**Challenge**
Convert the text of the entries below into a JSON list of strings, with one string per line and blank lines omitted. Leave the pictures out of your answer.

Entries drawn from a collection:
start
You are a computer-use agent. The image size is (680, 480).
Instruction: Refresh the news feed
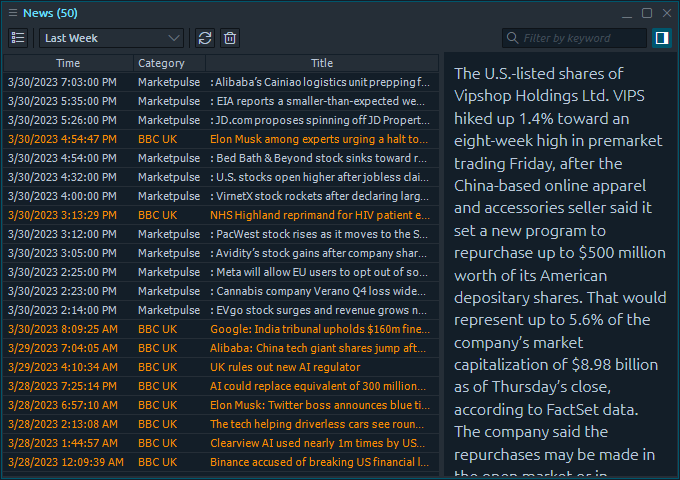(x=205, y=38)
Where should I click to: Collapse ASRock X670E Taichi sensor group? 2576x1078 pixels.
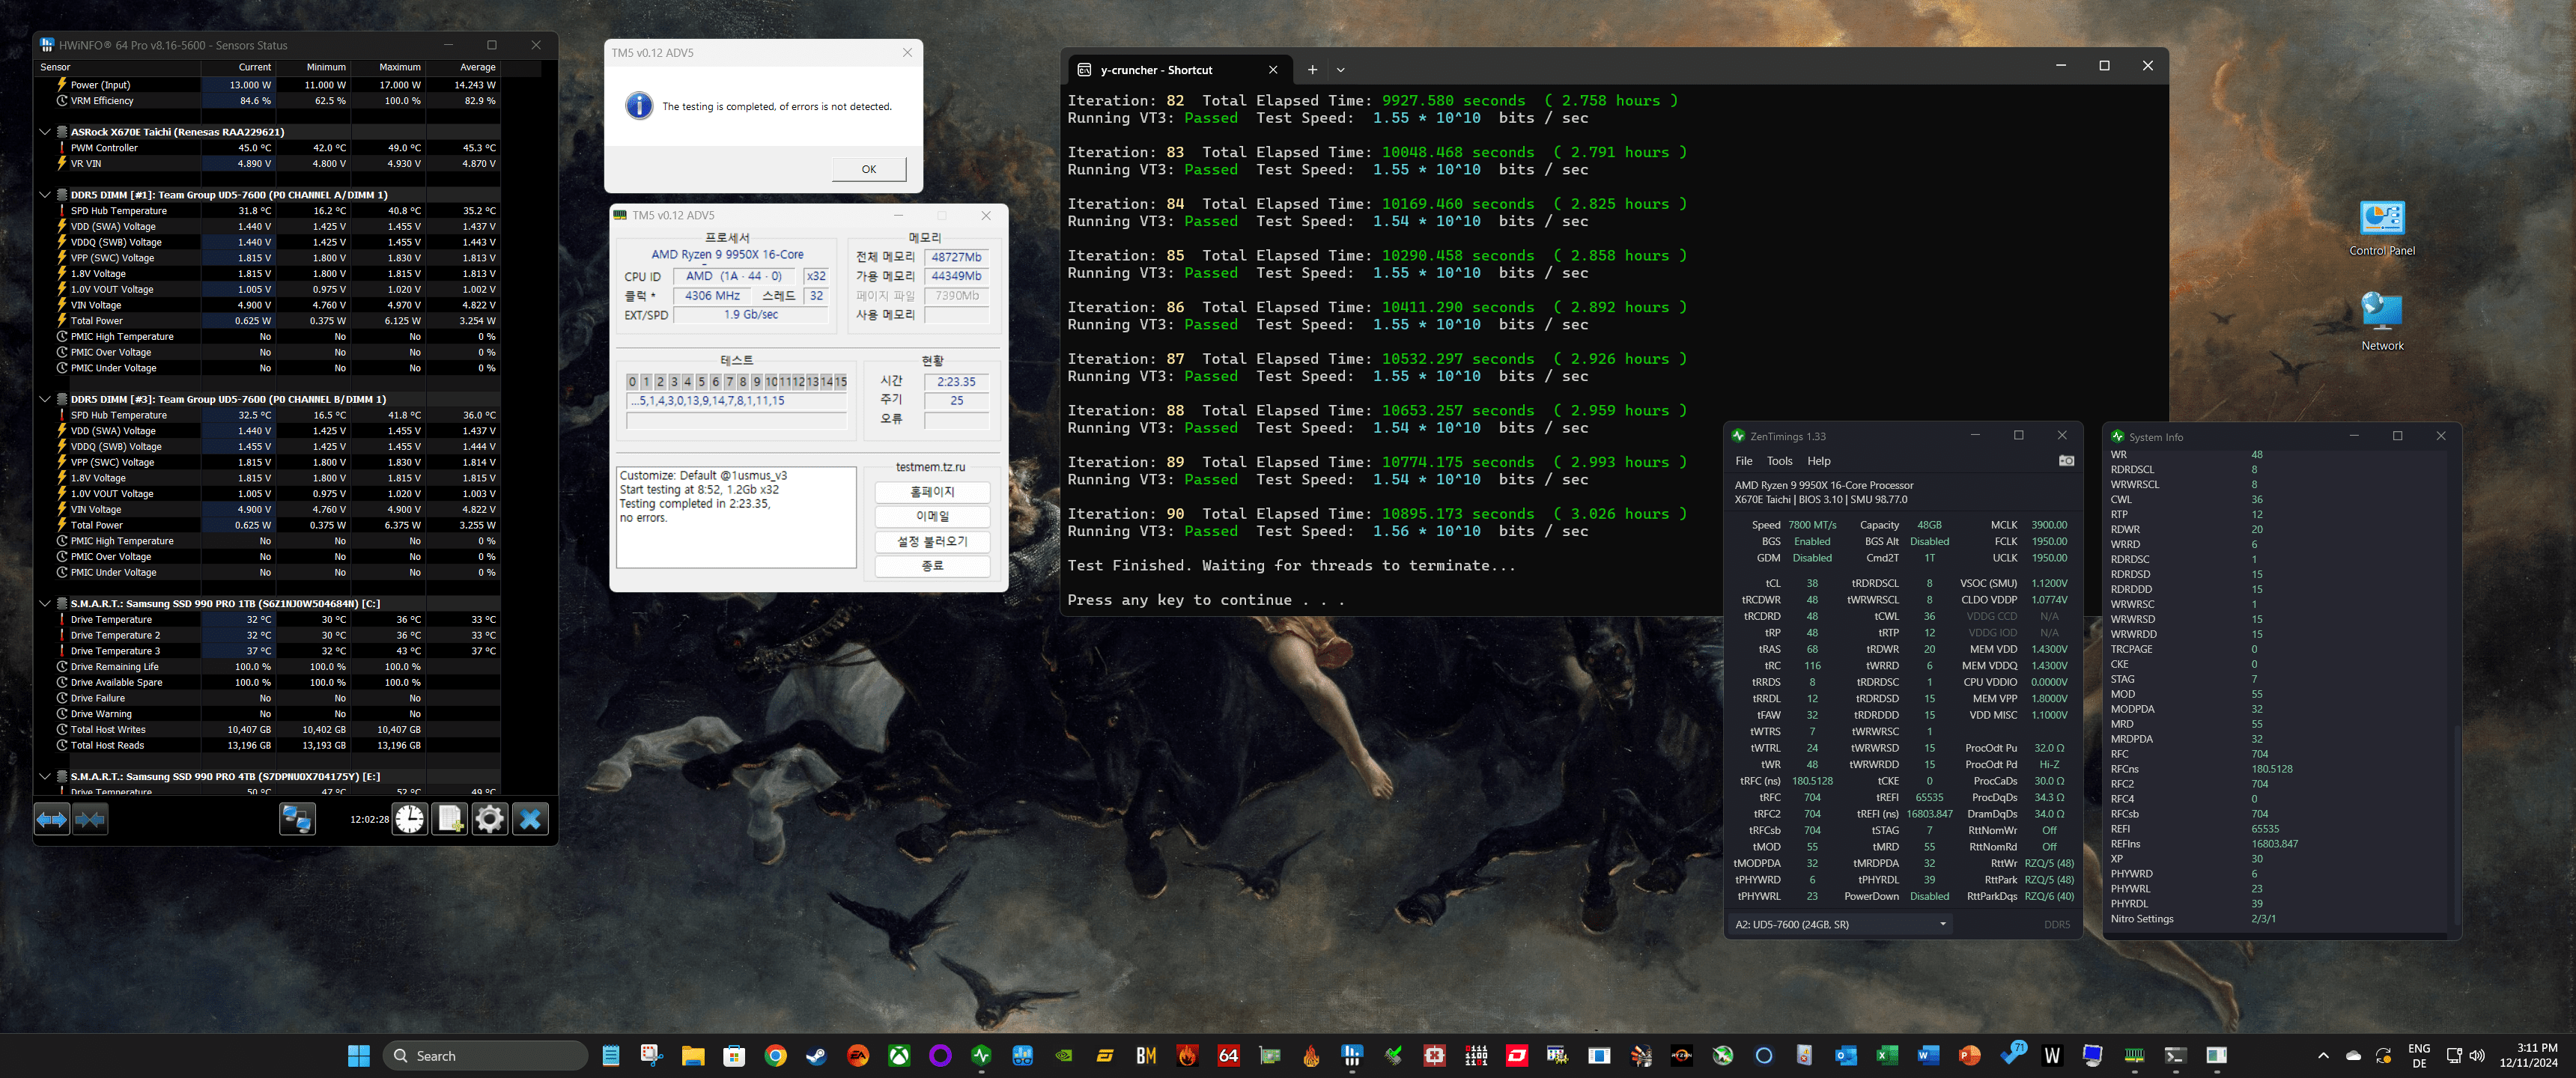click(45, 132)

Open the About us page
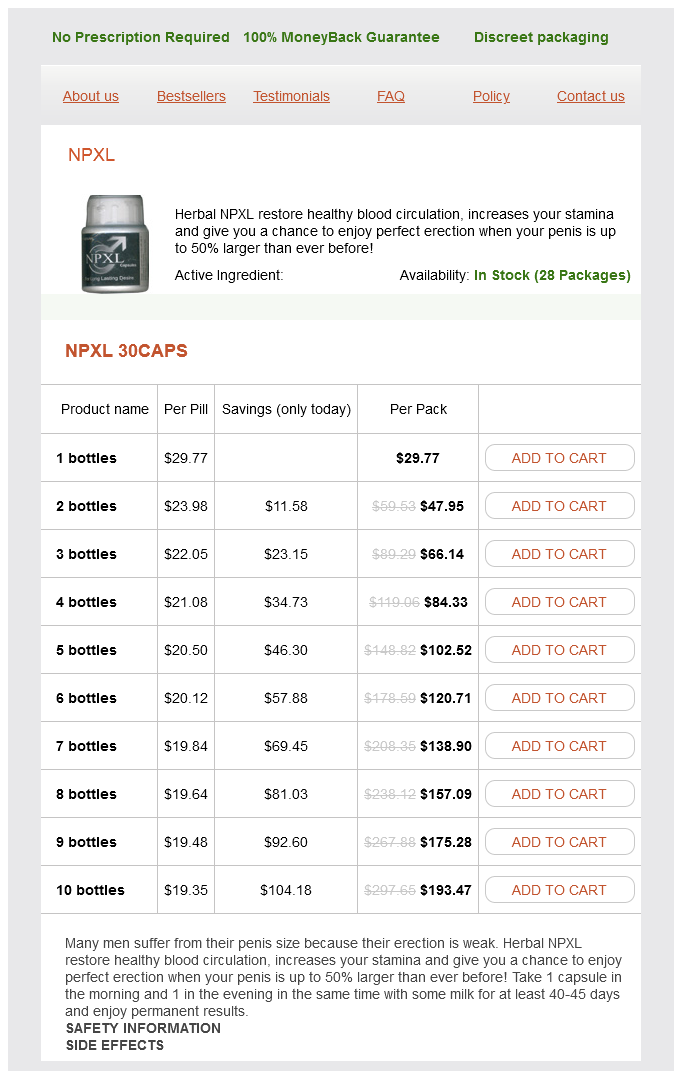click(x=91, y=96)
end
**Correct result**
[
  "You are a computer-use agent. The image size is (680, 480).",
  "Instruction: Refresh the news feed",
  "(x=205, y=38)",
  "Where should I click to: Collapse ASRock X670E Taichi sensor group? 2576x1078 pixels.",
  "click(45, 132)",
  "Open the About us page",
  "click(x=91, y=96)"
]